- EXERCISE
The required output is the exact run of lines in the listing below from the line holding "Instruction: Choose Restore" through the line holding "Task: Select the 2014 year row label", with no pictures.

- MATERIAL PROVIDED
-- Opening Marker --

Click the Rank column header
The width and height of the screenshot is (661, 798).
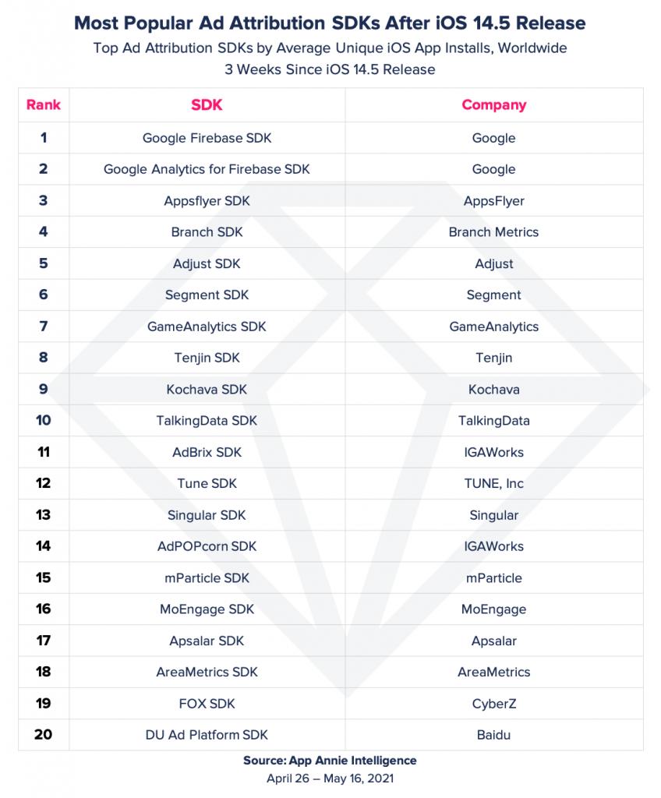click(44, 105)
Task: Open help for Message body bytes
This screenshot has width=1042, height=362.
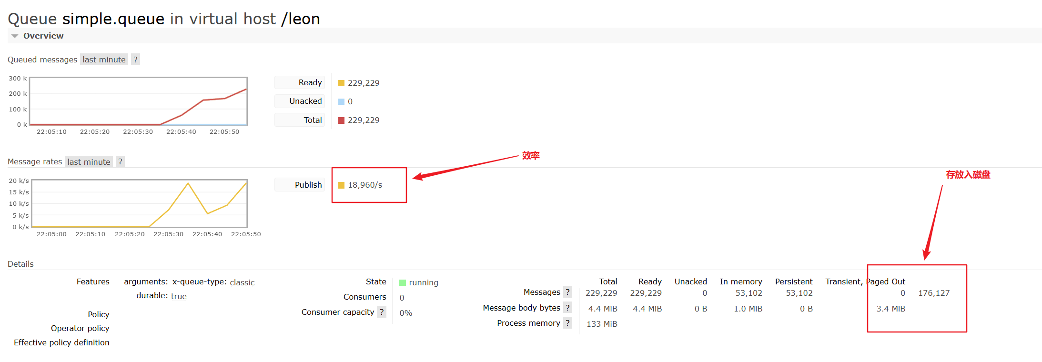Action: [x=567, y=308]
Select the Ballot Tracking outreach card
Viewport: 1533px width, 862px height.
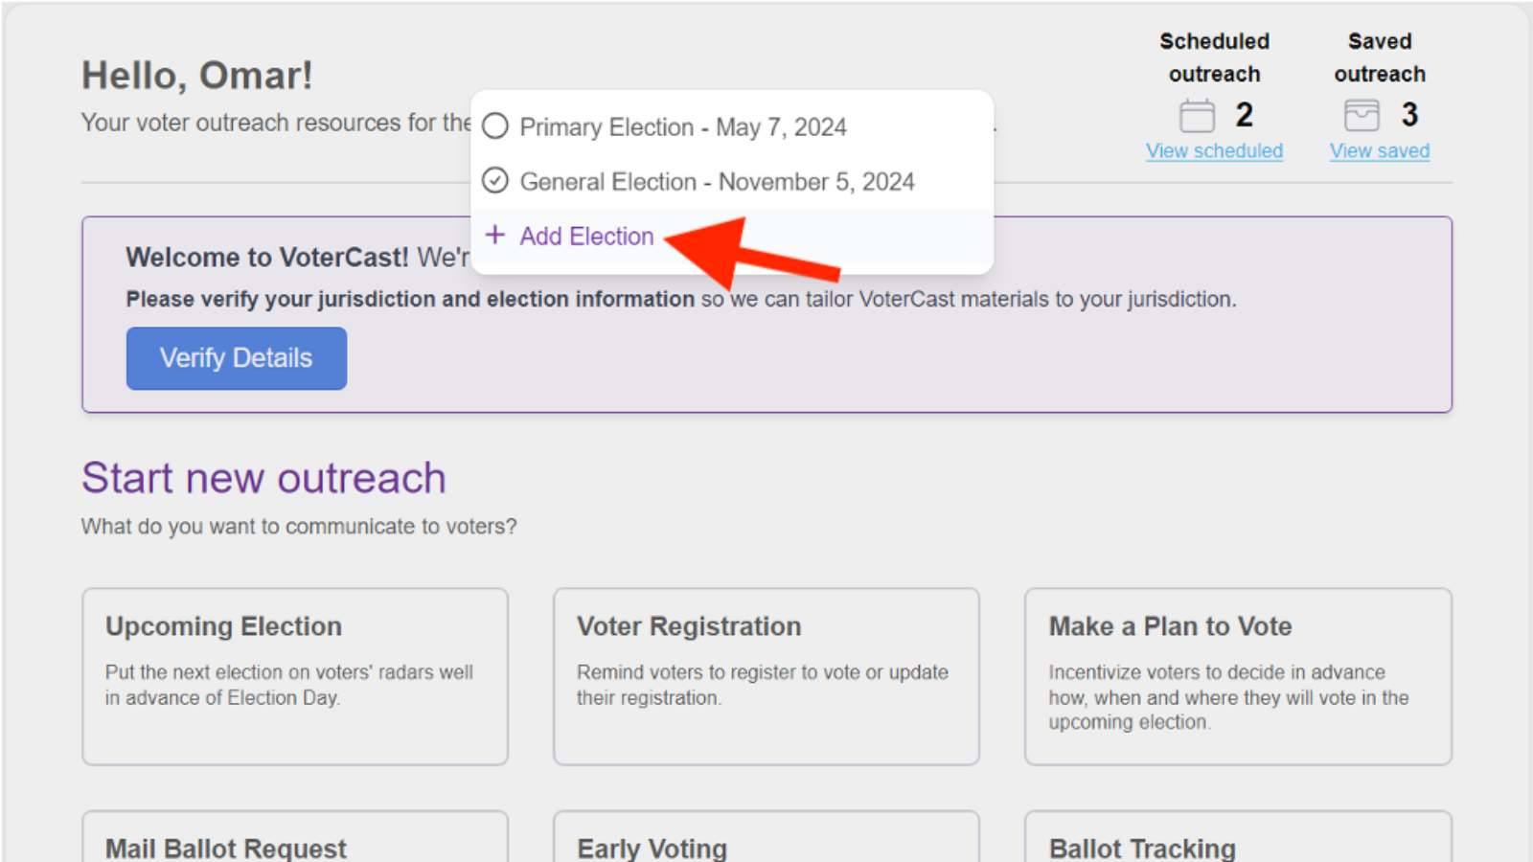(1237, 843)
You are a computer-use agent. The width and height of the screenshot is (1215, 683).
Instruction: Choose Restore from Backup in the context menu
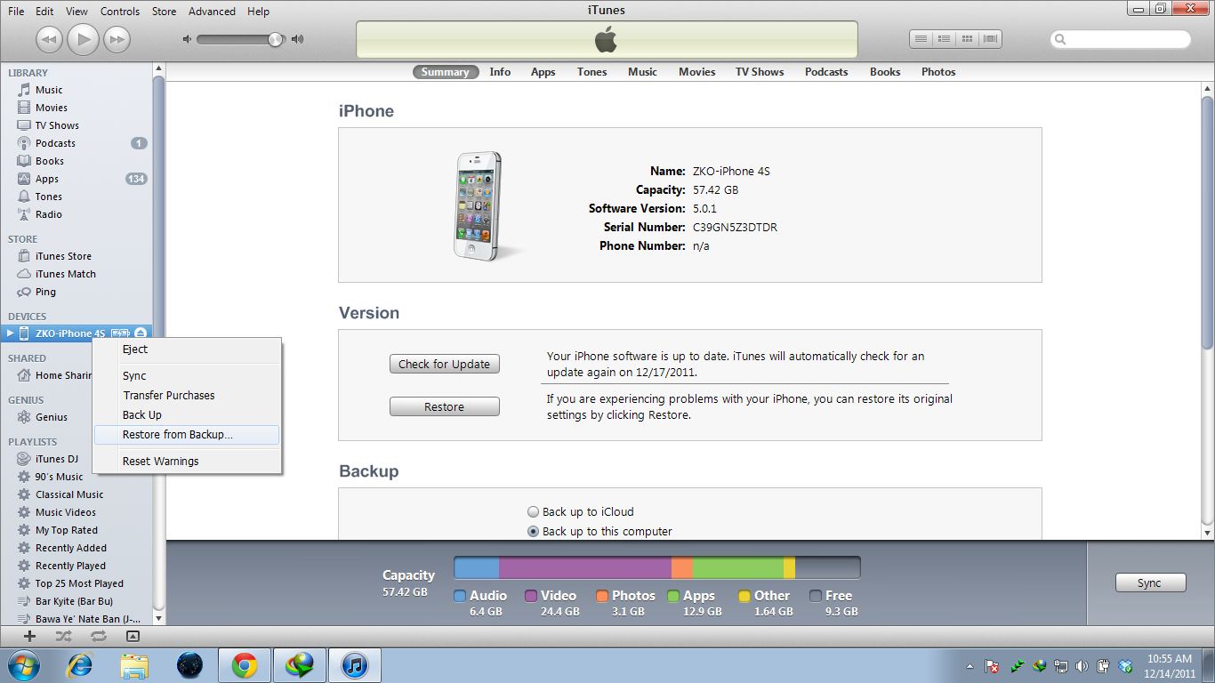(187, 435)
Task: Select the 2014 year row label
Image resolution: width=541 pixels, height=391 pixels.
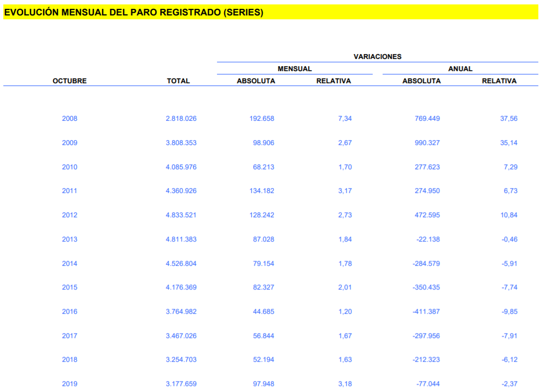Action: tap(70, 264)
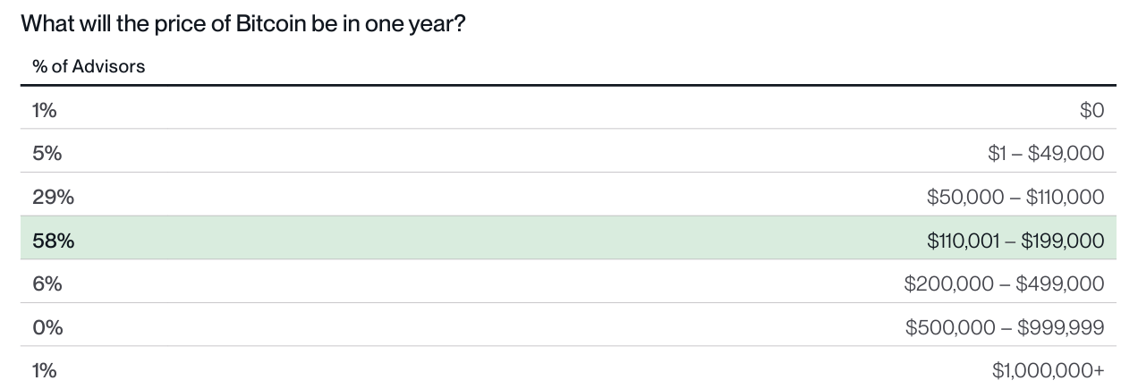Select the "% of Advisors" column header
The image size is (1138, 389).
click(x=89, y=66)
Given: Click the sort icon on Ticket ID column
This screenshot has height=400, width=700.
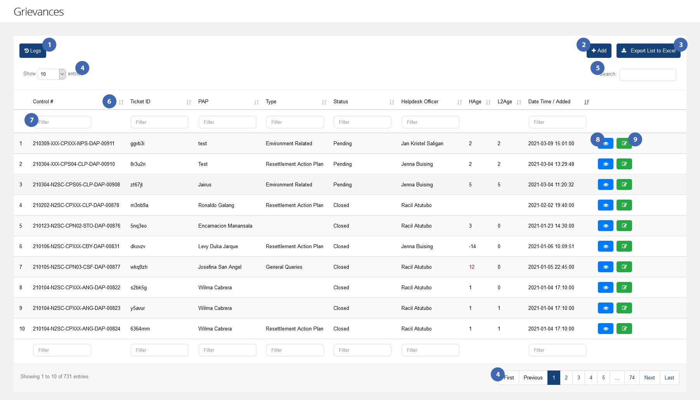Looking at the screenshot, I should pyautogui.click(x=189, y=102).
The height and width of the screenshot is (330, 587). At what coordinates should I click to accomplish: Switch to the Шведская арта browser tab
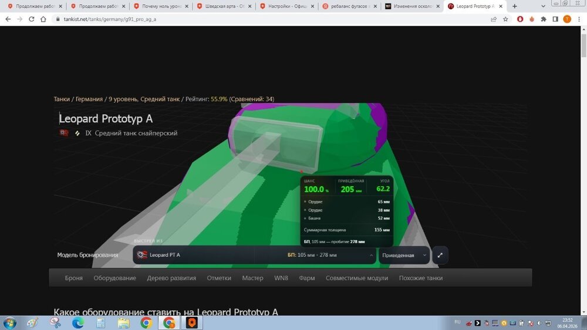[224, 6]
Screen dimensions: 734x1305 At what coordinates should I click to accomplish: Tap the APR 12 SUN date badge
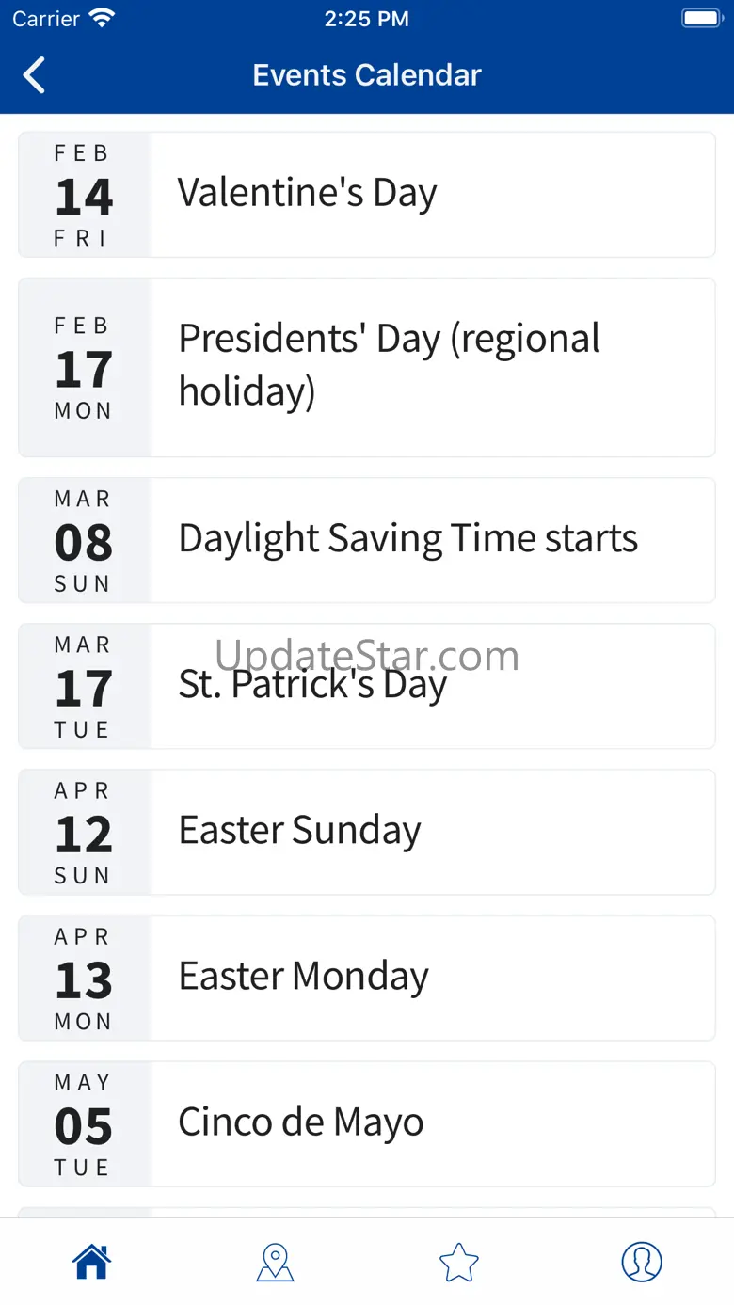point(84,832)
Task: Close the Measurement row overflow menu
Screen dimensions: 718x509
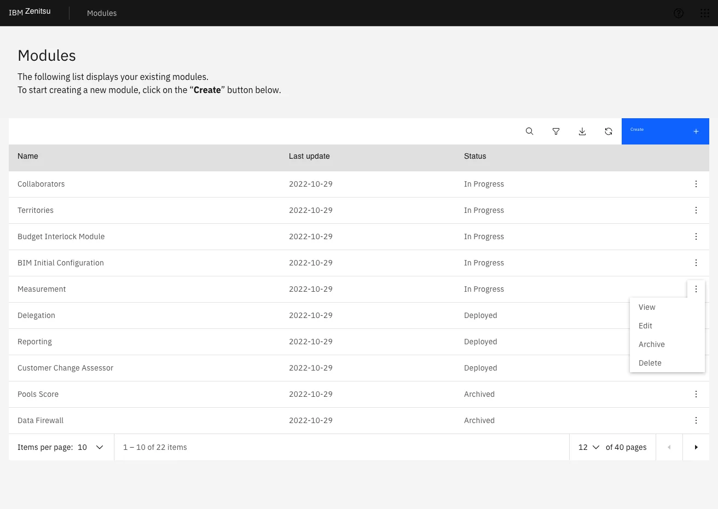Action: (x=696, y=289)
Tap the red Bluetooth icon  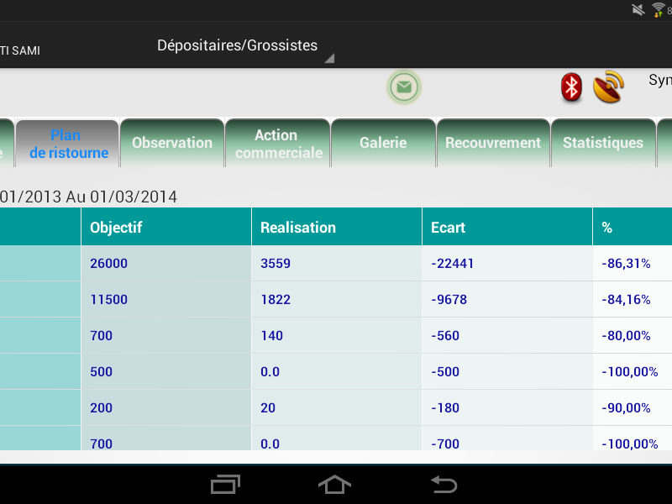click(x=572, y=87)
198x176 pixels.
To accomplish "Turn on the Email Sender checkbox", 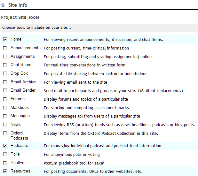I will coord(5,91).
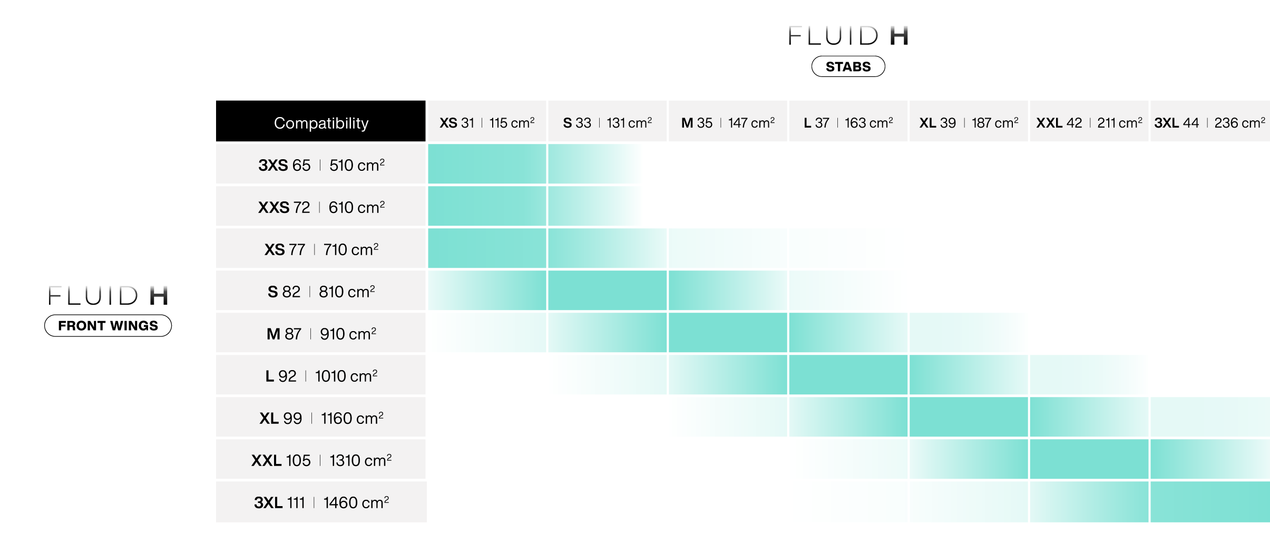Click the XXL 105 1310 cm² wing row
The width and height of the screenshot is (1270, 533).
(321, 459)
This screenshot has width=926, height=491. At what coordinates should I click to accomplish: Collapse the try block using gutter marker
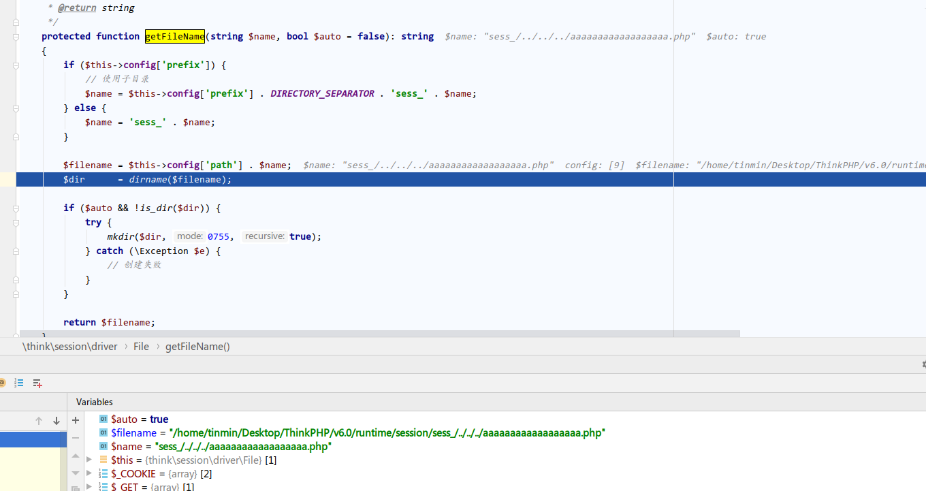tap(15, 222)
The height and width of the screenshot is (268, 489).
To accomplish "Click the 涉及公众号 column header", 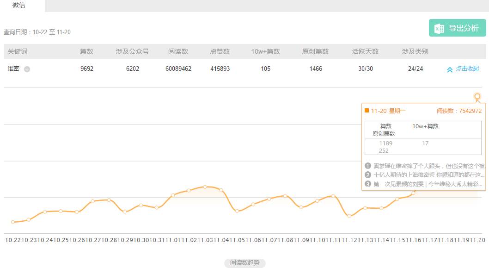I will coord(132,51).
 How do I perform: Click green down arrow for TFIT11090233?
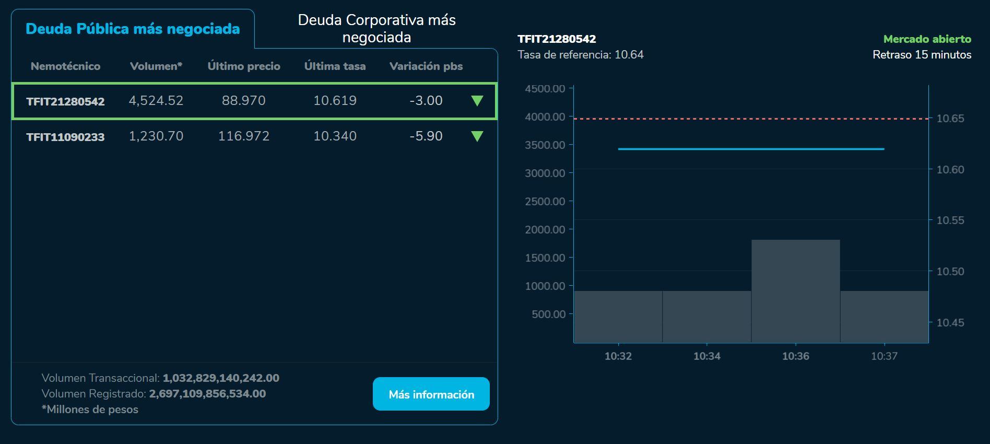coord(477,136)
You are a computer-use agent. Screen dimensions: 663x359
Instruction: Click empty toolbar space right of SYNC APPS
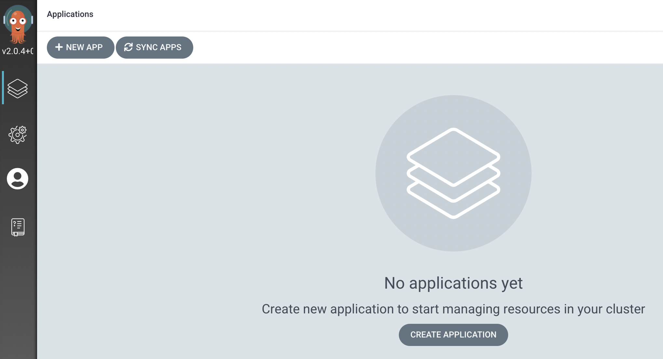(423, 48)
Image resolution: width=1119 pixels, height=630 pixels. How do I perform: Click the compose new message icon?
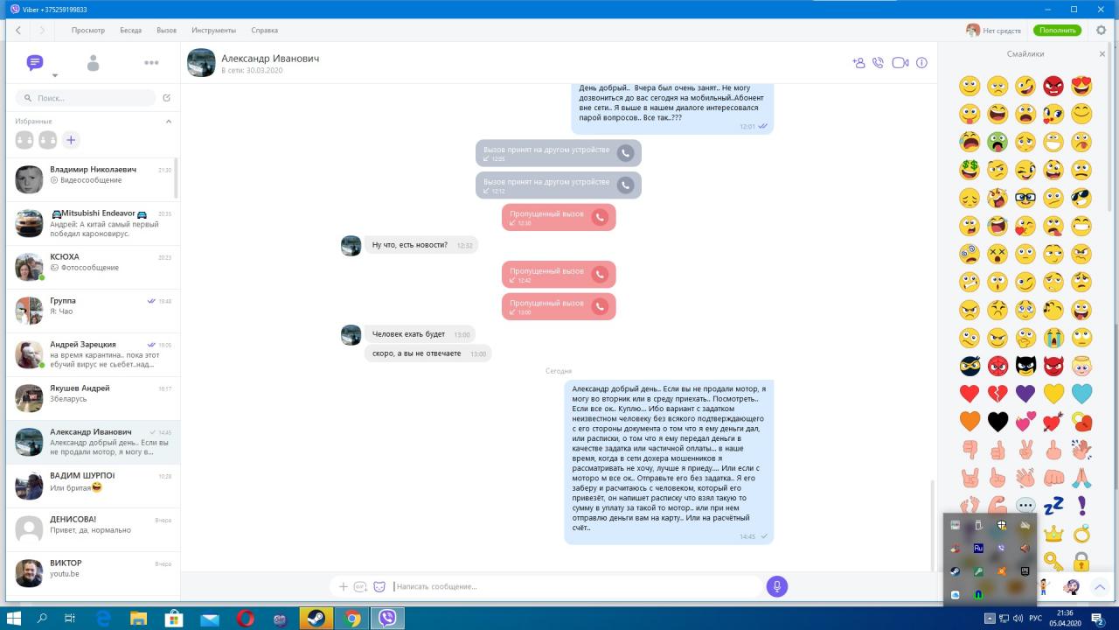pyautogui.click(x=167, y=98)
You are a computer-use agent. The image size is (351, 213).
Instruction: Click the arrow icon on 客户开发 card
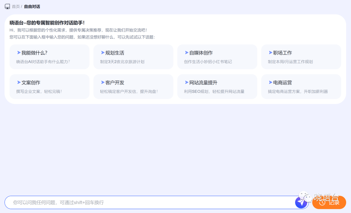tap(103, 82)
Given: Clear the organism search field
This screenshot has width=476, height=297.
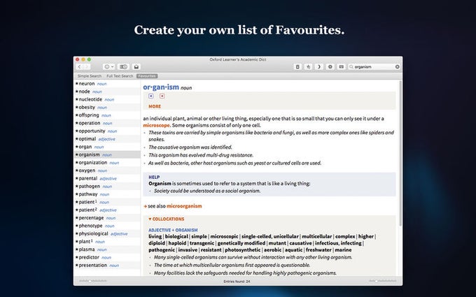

-- Closing Marker --

- SOLUTION FOR THIS TASK
Instruction: Choose Restore from Backup in the context menu
(187, 435)
Task: Select the 2014 year row label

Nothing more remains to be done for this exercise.